### [What is asked]
Turn the lines of the entries below into a JSON list of strings, one string per line, skipping blank lines. Leave the pictures out.

### [Record list]
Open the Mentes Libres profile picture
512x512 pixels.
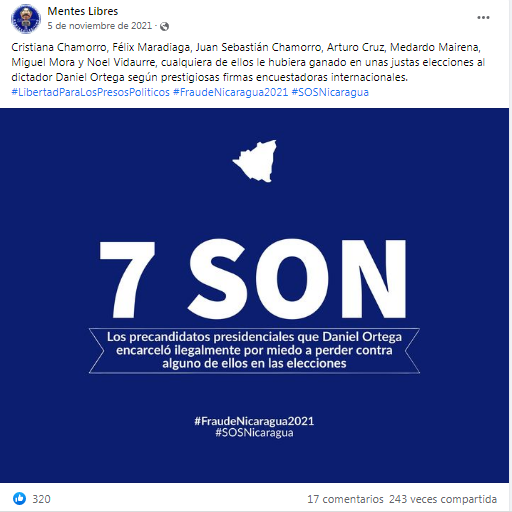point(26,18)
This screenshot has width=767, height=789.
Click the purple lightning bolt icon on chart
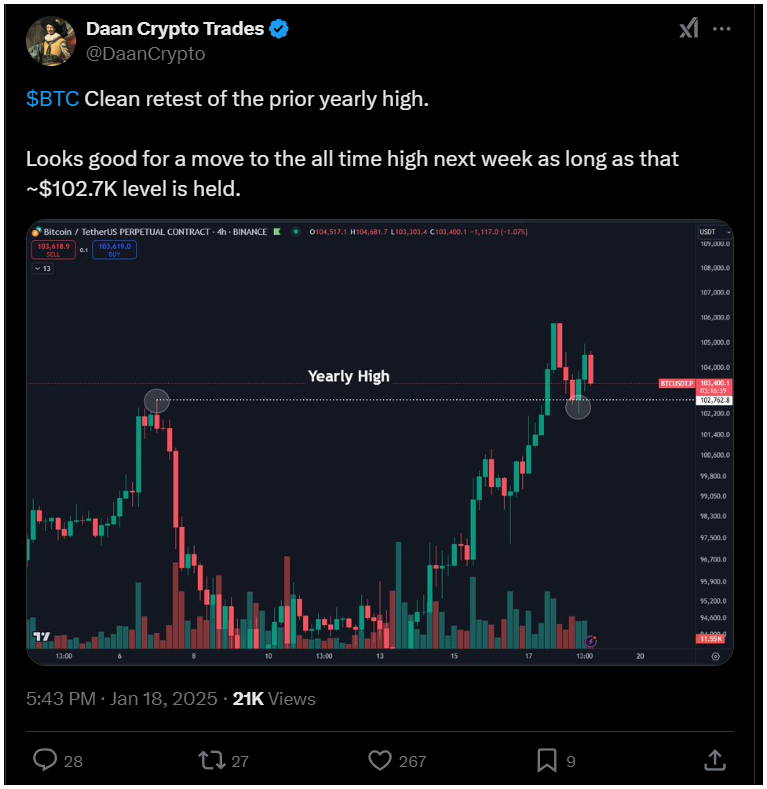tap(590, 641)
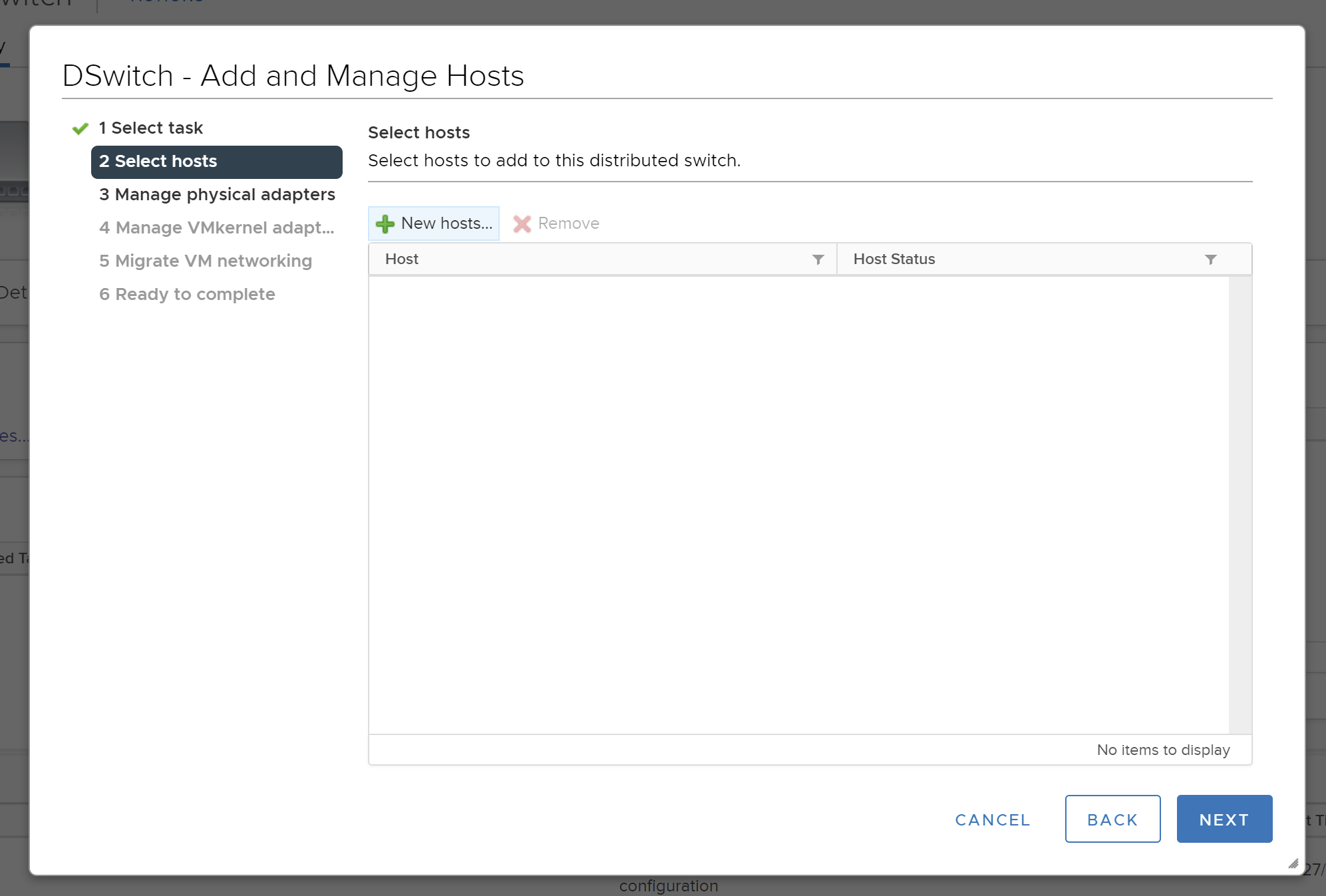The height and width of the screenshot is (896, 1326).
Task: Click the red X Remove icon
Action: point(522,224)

### [Exercise solution]
[
  "Open the Mentes Libres profile picture",
  "512x512 pixels.",
  "point(26,18)",
  "This screenshot has width=767, height=789.",
  "Click the purple lightning bolt icon on chart",
  "tap(590, 641)",
  "The height and width of the screenshot is (896, 1326).",
  "Task: Click the red X Remove icon",
  "Action: point(522,224)"
]